# What you need to do
Each line below must be reproduced exactly.

# Information
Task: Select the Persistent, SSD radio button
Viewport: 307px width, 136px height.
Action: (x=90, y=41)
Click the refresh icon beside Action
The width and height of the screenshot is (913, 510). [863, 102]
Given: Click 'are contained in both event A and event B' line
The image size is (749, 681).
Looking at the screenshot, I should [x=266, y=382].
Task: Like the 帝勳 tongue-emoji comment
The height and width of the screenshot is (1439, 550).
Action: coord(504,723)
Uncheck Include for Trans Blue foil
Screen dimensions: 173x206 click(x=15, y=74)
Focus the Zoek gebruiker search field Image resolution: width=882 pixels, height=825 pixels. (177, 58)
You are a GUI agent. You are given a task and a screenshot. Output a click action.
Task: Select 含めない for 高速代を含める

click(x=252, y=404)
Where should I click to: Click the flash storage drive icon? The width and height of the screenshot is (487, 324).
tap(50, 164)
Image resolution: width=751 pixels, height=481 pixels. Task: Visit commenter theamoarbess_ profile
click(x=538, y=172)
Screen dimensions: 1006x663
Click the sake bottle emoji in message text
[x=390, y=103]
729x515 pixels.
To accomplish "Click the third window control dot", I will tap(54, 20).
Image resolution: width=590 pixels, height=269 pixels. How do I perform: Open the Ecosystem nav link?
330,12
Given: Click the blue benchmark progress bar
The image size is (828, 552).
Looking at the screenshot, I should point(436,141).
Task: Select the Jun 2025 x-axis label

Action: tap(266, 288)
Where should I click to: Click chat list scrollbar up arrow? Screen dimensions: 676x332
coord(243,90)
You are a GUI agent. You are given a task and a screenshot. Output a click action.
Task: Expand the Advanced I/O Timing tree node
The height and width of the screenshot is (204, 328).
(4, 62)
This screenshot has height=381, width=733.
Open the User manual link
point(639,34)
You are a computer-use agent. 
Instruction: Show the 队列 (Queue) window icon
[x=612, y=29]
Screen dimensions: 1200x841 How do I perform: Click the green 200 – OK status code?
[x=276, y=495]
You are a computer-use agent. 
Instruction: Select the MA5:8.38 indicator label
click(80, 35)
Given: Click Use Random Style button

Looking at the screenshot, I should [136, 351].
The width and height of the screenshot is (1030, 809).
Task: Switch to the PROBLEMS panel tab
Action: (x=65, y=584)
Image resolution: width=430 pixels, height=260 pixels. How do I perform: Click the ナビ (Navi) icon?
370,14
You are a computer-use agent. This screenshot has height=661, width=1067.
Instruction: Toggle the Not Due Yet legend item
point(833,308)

# Expected answer
Task: Select the Persistent, SSD radio button
Viewport: 307px width, 136px height.
Action: (x=90, y=41)
Click the refresh icon beside Action
The width and height of the screenshot is (913, 510). [863, 102]
Given: Click 'are contained in both event A and event B' line
The image size is (749, 681).
Looking at the screenshot, I should [x=266, y=382].
Task: Like the 帝勳 tongue-emoji comment
The height and width of the screenshot is (1439, 550).
Action: coord(504,723)
Uncheck Include for Trans Blue foil
Screen dimensions: 173x206 click(x=15, y=74)
Focus the Zoek gebruiker search field Image resolution: width=882 pixels, height=825 pixels. (177, 58)
You are a GUI agent. You are given a task and a screenshot. Output a click action.
Task: Select 含めない for 高速代を含める

click(x=252, y=404)
Where should I click to: Click the flash storage drive icon? The width and height of the screenshot is (487, 324).
tap(50, 164)
Image resolution: width=751 pixels, height=481 pixels. Task: Visit commenter theamoarbess_ profile
click(x=538, y=172)
Screen dimensions: 1006x663
Click the sake bottle emoji in message text
[x=390, y=103]
729x515 pixels.
To accomplish "Click the third window control dot", I will tap(54, 20).
Image resolution: width=590 pixels, height=269 pixels. How do I perform: Open the Ecosystem nav link?
330,12
Given: Click the blue benchmark progress bar
The image size is (828, 552).
Looking at the screenshot, I should point(436,141).
Task: Select the Jun 2025 x-axis label

Action: tap(266, 288)
Where should I click to: Click chat list scrollbar up arrow? Screen dimensions: 676x332
coord(243,90)
You are a GUI agent. You are given a task and a screenshot. Output a click action.
Task: Expand the Advanced I/O Timing tree node
The height and width of the screenshot is (204, 328).
(4, 62)
This screenshot has height=381, width=733.
Open the User manual link
point(639,34)
You are a computer-use agent. 
Instruction: Show the 队列 (Queue) window icon
[x=612, y=29]
Screen dimensions: 1200x841 How do I perform: Click the green 200 – OK status code?
[x=276, y=495]
You are a computer-use agent. 
Instruction: Select the MA5:8.38 indicator label
click(80, 35)
Given: Click Use Random Style button

Looking at the screenshot, I should [136, 351].
The width and height of the screenshot is (1030, 809).
Task: Switch to the PROBLEMS panel tab
Action: (x=65, y=584)
Image resolution: width=430 pixels, height=260 pixels. How do I perform: Click the ナビ (Navi) icon?
370,14
You are a computer-use agent. This screenshot has height=661, width=1067.
Instruction: Toggle the Not Due Yet legend item
point(833,308)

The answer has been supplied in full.